Una fonte dell'UE ha dichiarato a The Brussels Times che i paesi dell'UE sono ancora divisi sulla proposta. Alcuni paesi sono contrari o hanno espresso dubbi riguardo alle basi numeriche. Secondo un'analisi dati recente, ci sono ora più di 20.000 lupi in 23 paesi UE, con branchi che crescono e occupano aree più vaste, riporta il rapporto.
Lo status protetto del lupo (e di altri grandi animali selvatici come la lince e l'orso bruno) è stabilito nella Convenzione di Berna firmata nel 1979. Secondo la Convenzione di Berna e la Direttiva Habitat UE del 1992, i lupi godono di «protezione rigorosa», con possibilità limitate di eccezioni.
La concentrazione dei branchi di lupi in alcune zone europee è diventata una minaccia per il bestiame, secondo la Commissione Europea.
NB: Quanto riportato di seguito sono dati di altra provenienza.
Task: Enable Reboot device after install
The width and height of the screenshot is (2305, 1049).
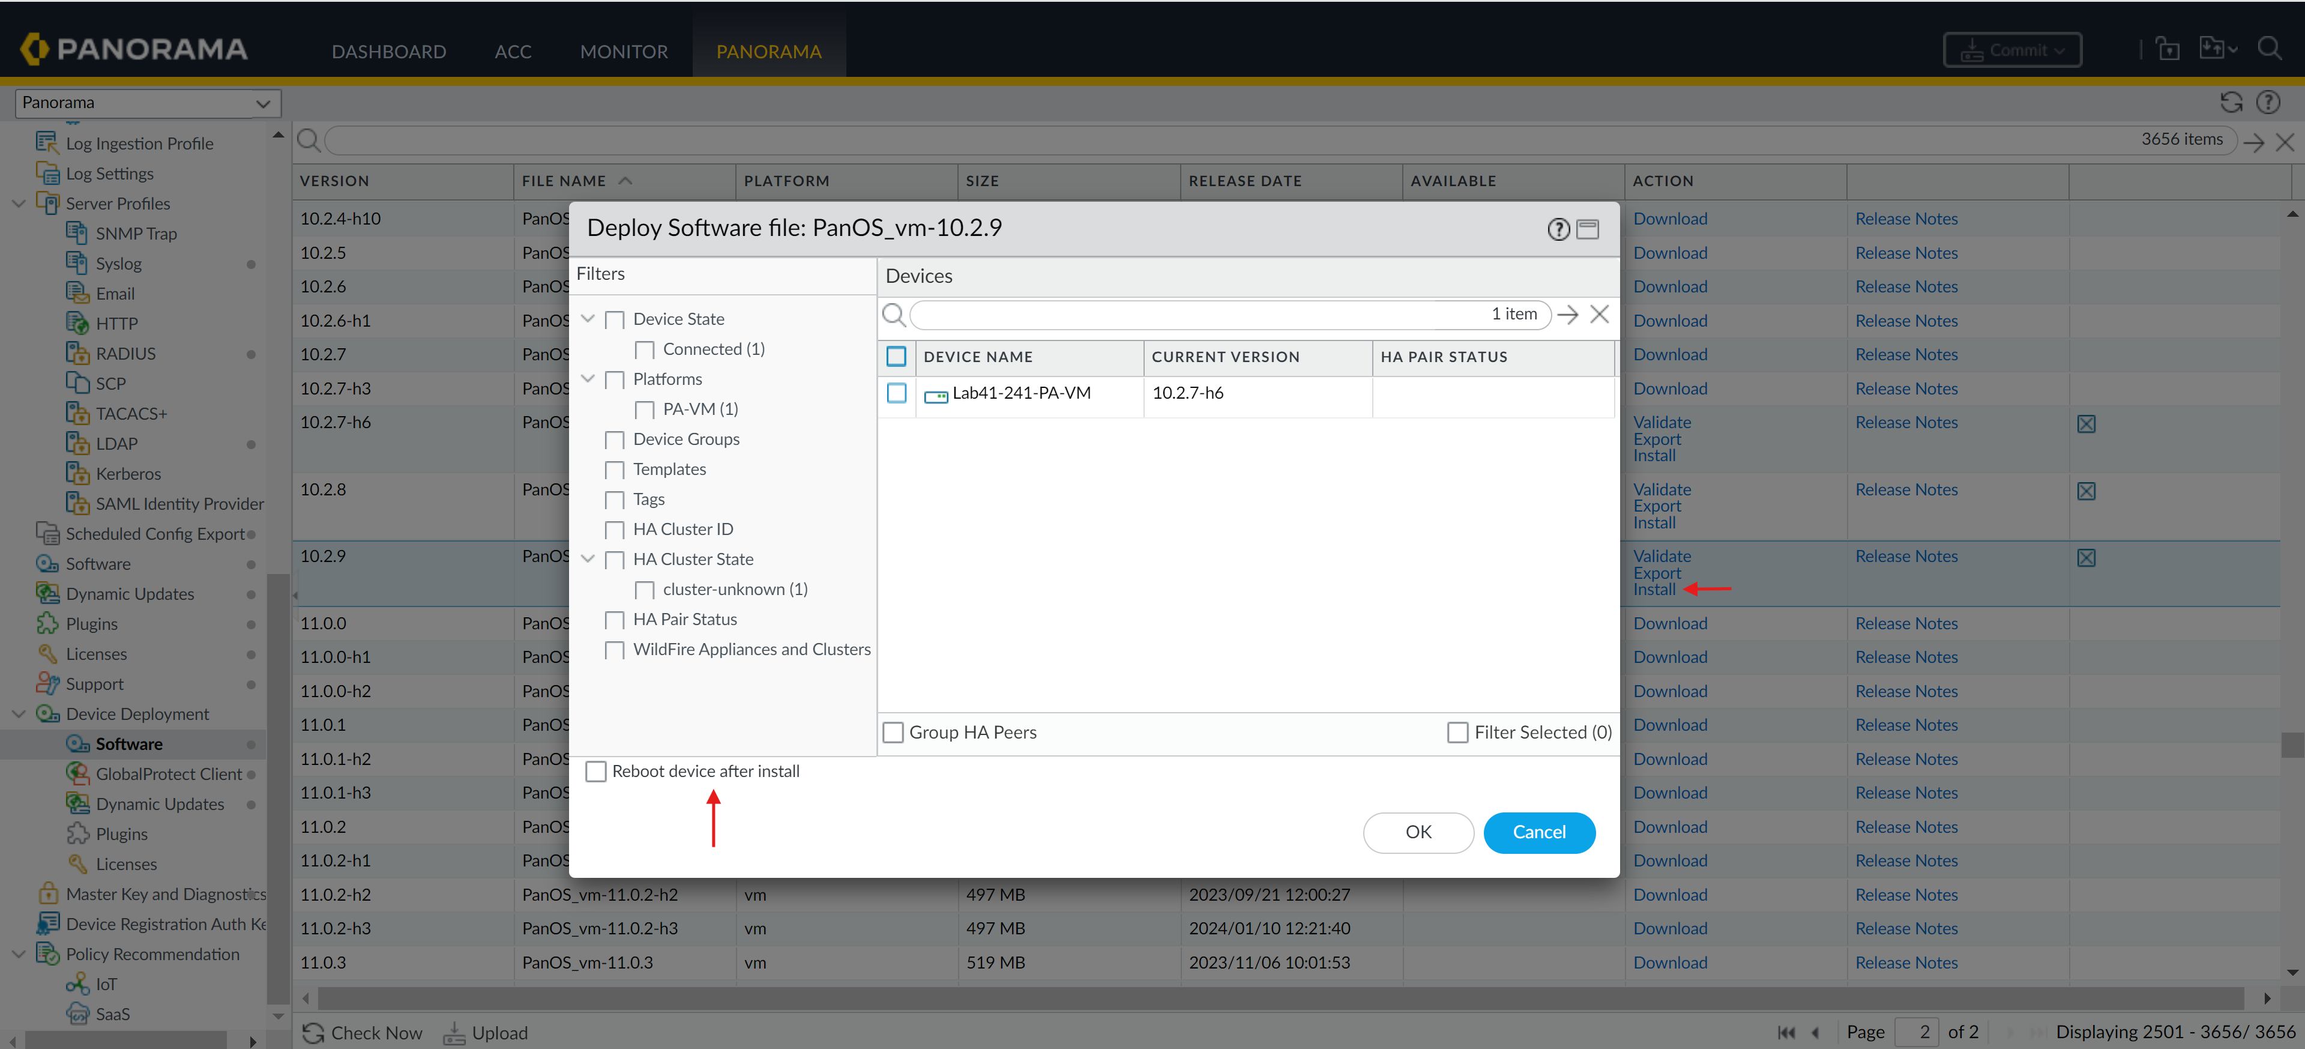Action: click(x=597, y=771)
La presidente Ursula von der Leyen e il Commissario all'Agricoltura Janusz Wojciechowski hanno chiesto ai Ministri dell'Ambiente di avviare la procedura per la revisione dei trattati.
Ma siccome il gruppo di lavoro preparatorio si riunirà di nuovo solo il 4 aprile, la loro richiesta quasi certamente non comparirà già il 25 marzo nell'agenda ambientale Envi.
Bruxelles vuole ottenere tramite i paesi UE che il lupo non sia più «rigorosamente protetto», ma semplicemente «protetto». Al trattato di Berna partecipano anche alcuni paesi non-UE. È dubbio che essi vogliano autorizzare la riapertura della caccia ai lupi. Tale questione verrà discussa dalla Convenzione solo alla fine di quest’anno.
Nel procedimento previsto non è prevista alcuna parte per il Parlamento Europeo. La settimana scorsa l’eurodeputato Bert-Jan Ruissen (SGP) ha sollecitato a Strasburgo una rapida risoluzione della questione. Ha inoltre chiesto alla Commissione Europea di richiamare i paesi UE sulle procedure per poter già ora abbattere «lupi problematici» in casi eccezionali e rigorosamente definiti.